=== What you have to do ===
Using the parent's account of a child with eczema and Aspergers, explain in one to three sentences why homeschooling suits this child.

=== Supplied passage ===

########################################

My child suffers with eczema. It can get bad and because my child struggles with obsessive compulsive outbursts of behavior often she scratches or picks the spots which make them bleed. This is not a good thing for obvious reasons of infection or scarring. Yet, whatever we say, it is not enough to stop it.

Apparently this morning my husband was trying to put the medicine on her arms and she lost control big time. As I listened to the arguing and the uncontrollable crying and running all I could do was whisper a prayer. I then picked up the phone and called, just to see, if I could get an appointment to the doctor because no one was winning in our current situation.

First, they had an appointment but it was with a new doctor. I knew my child would have a very difficult time with this change but the current tantrum was so bad I did not even see how it mattered anymore. We left to see this doctor and I was so thankful because this doctor is one who has successfully raised a child with Aspergers. He was not only able to give us a better medicine that probably would not hurt my child but also was able to listen to this morning’s tantrum story and behavior report and be encouraging to me as a mother.

Aspergers Disorder is a difficult territory to navigate because there is no instruction book. The simple fact that there is no evidence of an outward disability sets them up for failure sometimes. Their condition is invisible to the human eye so it is often over-looked. There are key factors, sensory triggers, words, and social situations that could cause this kind of episode at any time. And a tantrum may seem like not a big deal but my child is ten. A ten year old throwing tantrums is not acceptable.

I was thankful too though that the doctor encouraged me by affirming my decision to homeschool because socially this child needs more guidance than the typical child. Homeschooling allows me the opportunity to observe and correct or encourage in social interactions. It also helps me protect her from bully situations where one might try to take advantage of someone who cannot understand social interactions or behavior.

I grieve because this type of episode makes it a hard place to live as a sibling as well. My oldest has gotten used to it but grieves deeply. I often struggle thinking of the inability of these two remaining friends. They love each other dearly and if it came down to it they would sacrifice for each other but they struggle to really get along in the day in, day out of things.

########################################

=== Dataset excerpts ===

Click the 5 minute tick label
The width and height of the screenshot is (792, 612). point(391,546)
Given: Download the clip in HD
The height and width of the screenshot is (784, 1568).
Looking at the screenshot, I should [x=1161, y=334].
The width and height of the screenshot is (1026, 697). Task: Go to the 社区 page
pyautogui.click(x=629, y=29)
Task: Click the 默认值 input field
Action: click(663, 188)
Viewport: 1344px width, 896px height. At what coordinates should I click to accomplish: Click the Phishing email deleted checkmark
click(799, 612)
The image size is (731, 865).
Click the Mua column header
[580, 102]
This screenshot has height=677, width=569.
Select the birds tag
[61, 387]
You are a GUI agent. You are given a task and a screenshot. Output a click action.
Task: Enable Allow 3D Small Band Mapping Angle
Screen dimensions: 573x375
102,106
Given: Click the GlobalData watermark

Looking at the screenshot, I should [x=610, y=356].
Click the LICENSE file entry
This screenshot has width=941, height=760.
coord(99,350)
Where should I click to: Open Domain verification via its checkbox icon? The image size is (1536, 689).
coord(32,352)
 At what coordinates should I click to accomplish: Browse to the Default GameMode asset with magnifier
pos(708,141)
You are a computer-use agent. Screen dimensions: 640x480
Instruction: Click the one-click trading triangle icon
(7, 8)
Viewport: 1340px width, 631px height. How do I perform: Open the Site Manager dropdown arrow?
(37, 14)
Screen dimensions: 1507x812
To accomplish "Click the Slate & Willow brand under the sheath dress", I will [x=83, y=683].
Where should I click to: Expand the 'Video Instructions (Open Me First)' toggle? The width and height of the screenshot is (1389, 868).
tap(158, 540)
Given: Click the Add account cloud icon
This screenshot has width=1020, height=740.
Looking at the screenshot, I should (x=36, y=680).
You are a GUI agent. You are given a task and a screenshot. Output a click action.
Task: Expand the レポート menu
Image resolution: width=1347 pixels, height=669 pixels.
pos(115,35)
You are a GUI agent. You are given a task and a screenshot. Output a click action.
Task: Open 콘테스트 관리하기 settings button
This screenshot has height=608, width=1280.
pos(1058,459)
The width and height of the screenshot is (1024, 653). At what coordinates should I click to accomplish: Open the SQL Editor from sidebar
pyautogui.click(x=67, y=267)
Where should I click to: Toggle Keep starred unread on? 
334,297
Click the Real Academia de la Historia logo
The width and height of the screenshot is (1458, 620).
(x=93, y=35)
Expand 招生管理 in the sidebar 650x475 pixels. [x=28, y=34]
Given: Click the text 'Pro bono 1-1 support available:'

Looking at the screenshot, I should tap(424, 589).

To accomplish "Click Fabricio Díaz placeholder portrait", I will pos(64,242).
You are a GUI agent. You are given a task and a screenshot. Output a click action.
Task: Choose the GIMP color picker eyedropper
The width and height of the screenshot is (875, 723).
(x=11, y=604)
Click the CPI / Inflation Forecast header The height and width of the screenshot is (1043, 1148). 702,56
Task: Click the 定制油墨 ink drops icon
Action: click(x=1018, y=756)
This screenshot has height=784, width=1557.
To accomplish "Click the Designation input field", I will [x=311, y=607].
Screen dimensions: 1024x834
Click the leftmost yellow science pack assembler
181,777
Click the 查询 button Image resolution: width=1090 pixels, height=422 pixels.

########################################

=== Completed task ===
Socially, this child needs more guidance than the typical child, and homeschooling lets the mother observe her social interactions and correct or encourage her. It also helps protect the child from bullies who might take advantage of someone who cannot understand social interactions or behavior.